MATH 336

Last substantive revision: 2016-04-13

This is my course review page for MATH 336, the third (and final) quarter of the second year of honors accelerated advanced calculus (known as MATH 33X). MATH 336 covers the basics of complex analysis. I took the course in Spring 2016 with James Morrow and TA Will Dana.

I should preface this review by saying that there has been a considerable amount of hype surrounding 336, with both Morrow and the TA repeatedly mentioning how beautiful complex analysis is, and how easy some of the results are to prove (in contrast to real analysis, which he had been doing), and so forth.
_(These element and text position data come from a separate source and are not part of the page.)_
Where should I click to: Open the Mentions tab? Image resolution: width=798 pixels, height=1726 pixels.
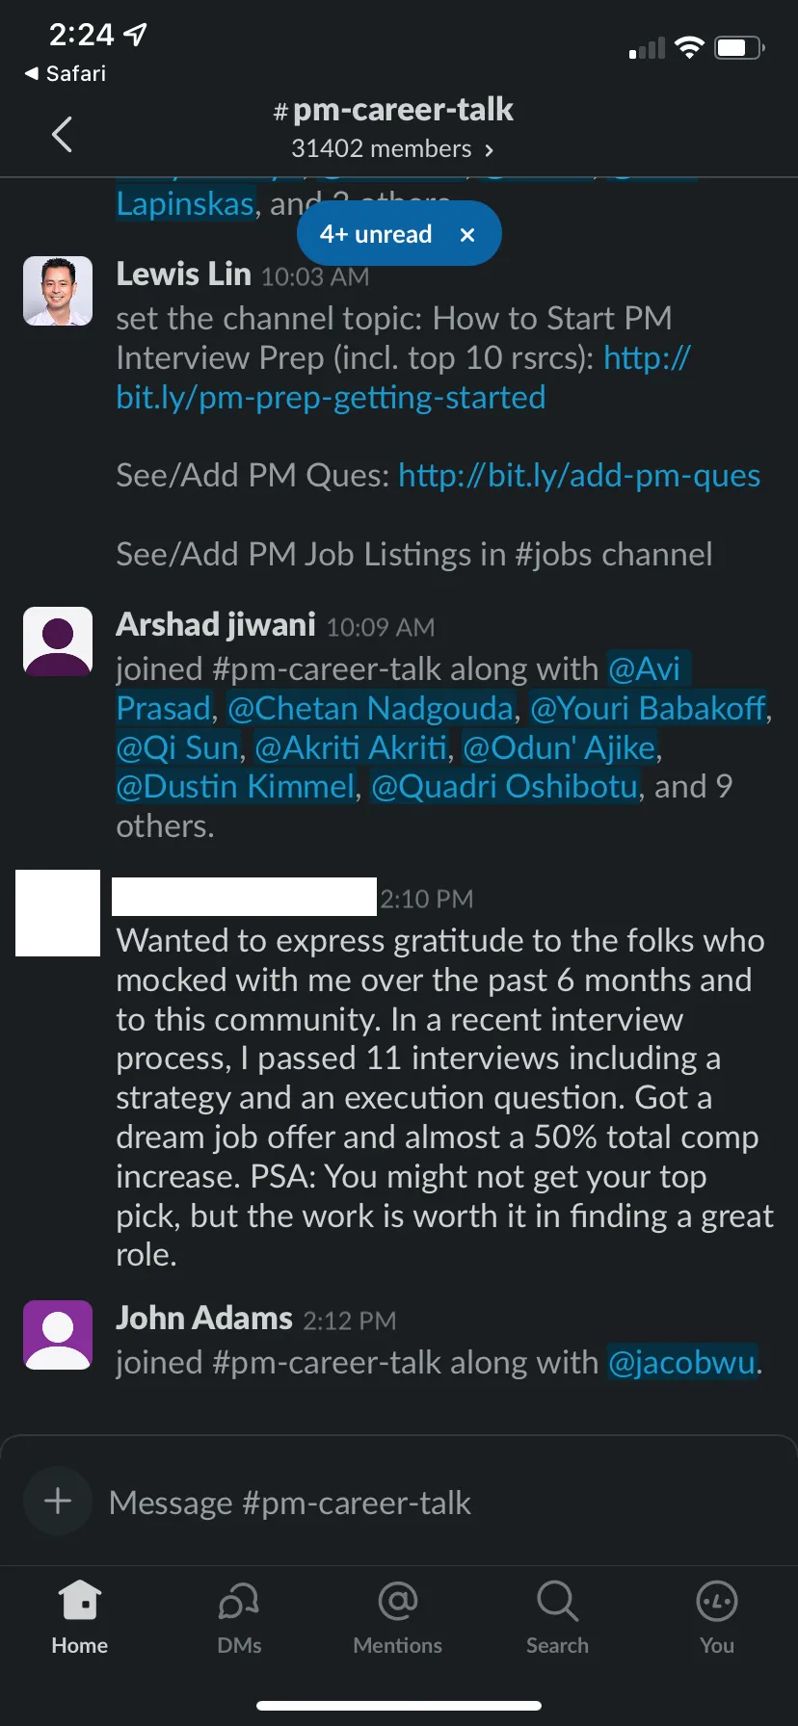click(397, 1618)
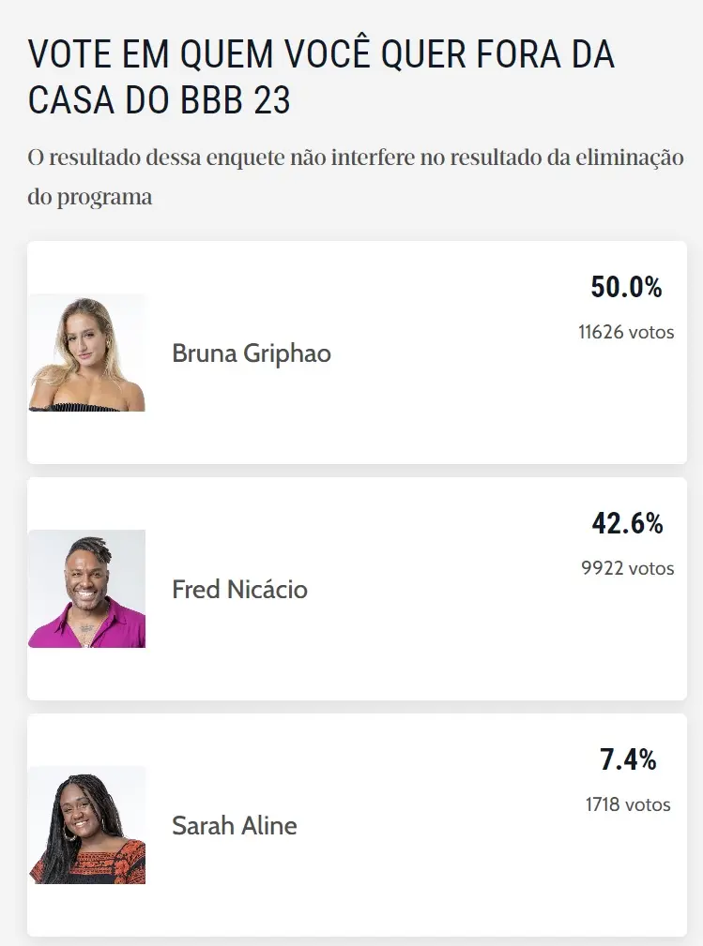Click the 9922 votos count
This screenshot has width=703, height=946.
pos(627,568)
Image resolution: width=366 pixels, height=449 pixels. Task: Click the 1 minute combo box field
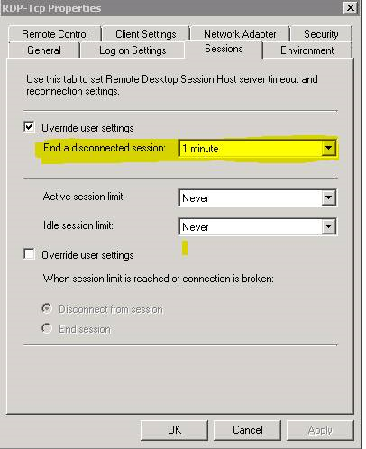click(x=258, y=148)
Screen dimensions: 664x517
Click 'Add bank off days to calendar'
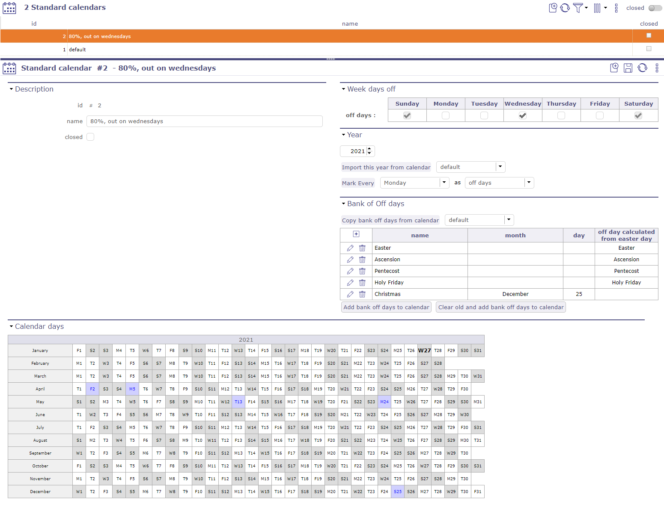click(x=386, y=307)
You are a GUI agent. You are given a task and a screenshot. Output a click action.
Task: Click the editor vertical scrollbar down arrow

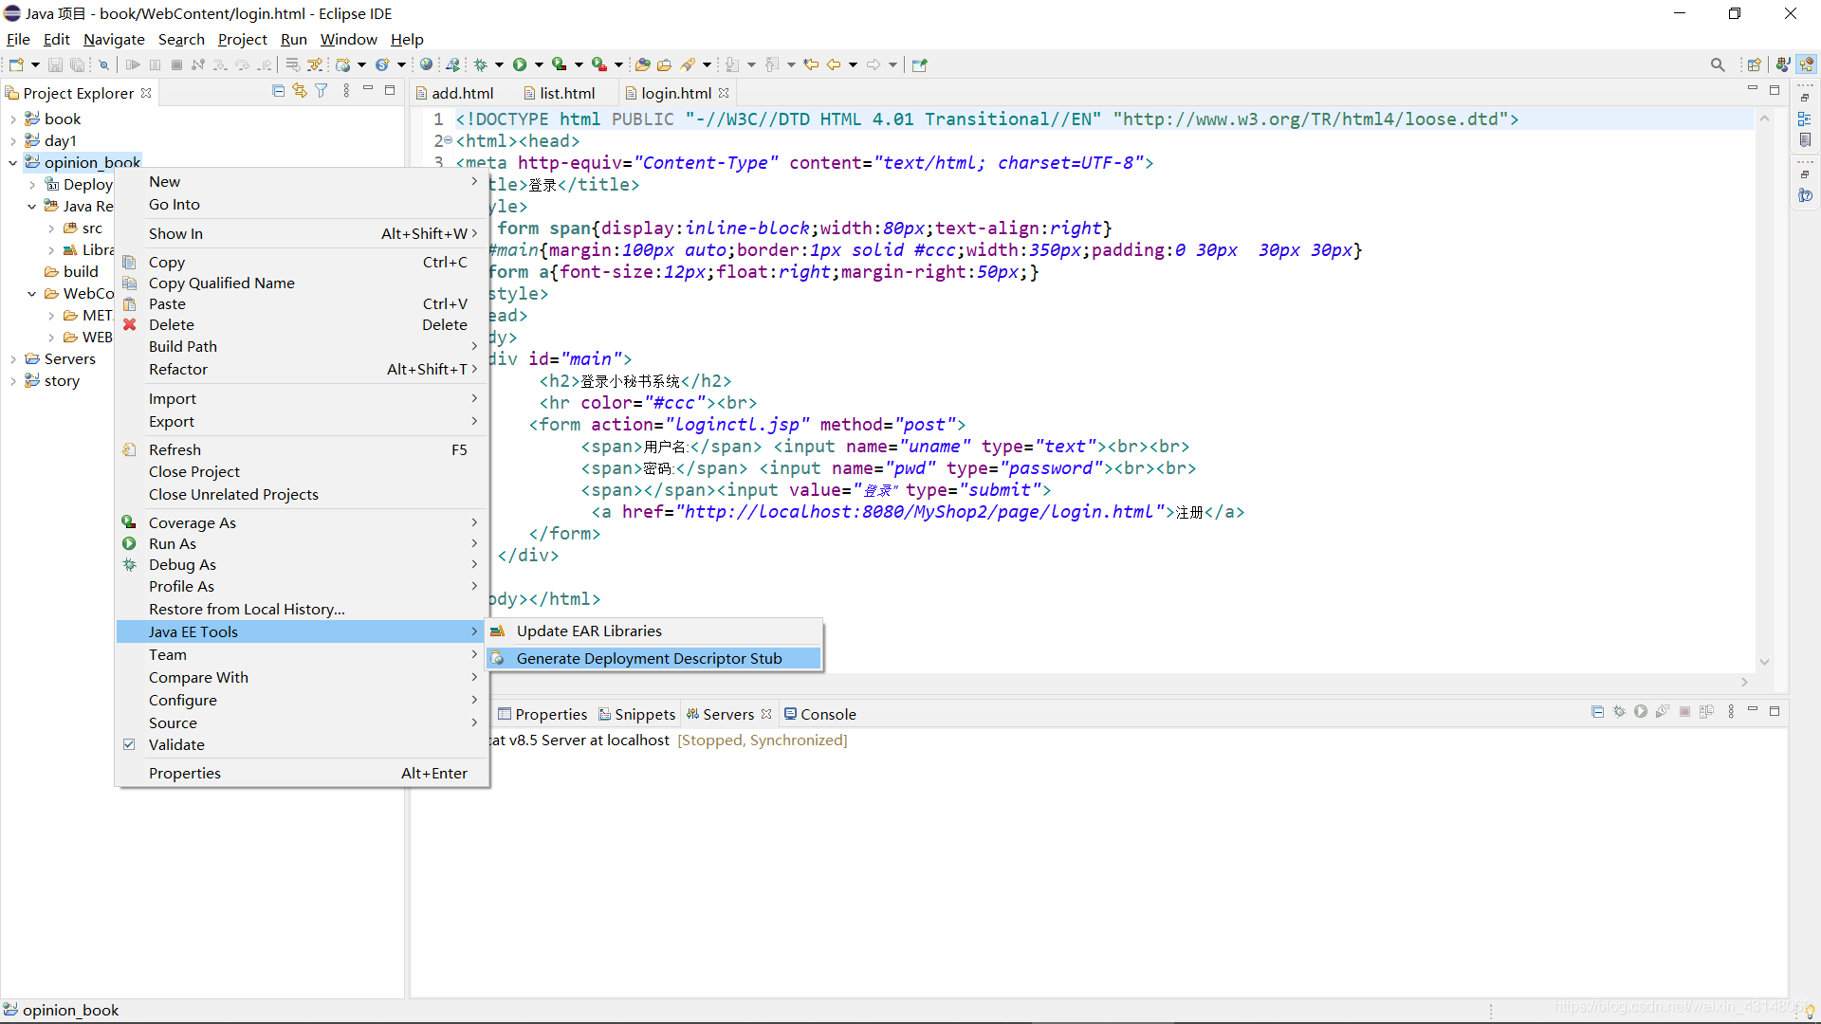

In fact, I think to a certain extent for some people in the course, MATH 334 and 335 were seen as messy preparation to understand the material of 336.

Textbook

The course uses Gamelin’s Complex Analysis. Most (all?) editions seem to be published in 2001, but there are several different printings of the 2001 edition, where numerous misprints have been corrected in later printings. (I note this here mostly because I found this to be an annoyance when I discovered I was working off an earlier printing even though I was on the same edition as everyone else!) For reference, here are the corrections: changes from first to second printing, corrections for the second and third printings.

On the third week of class, Morrow revealed that Lars Ahlfors’s Complex Analysis is “the best book” on complex analysis ever written, and that a lot of the proofs he presents in class (which differ from the ones in Gamelin) will be from Ahlfors’s text. I find it slightly odd that Morrow would even use Gamelin if Ahlfors really is superior, but I suppose he knows what he’s doing since he’s been teaching this sequence for over a decade.

Notes

As with the previous quarter, I’ll be taking notes as I go along instead of writing a review at the end.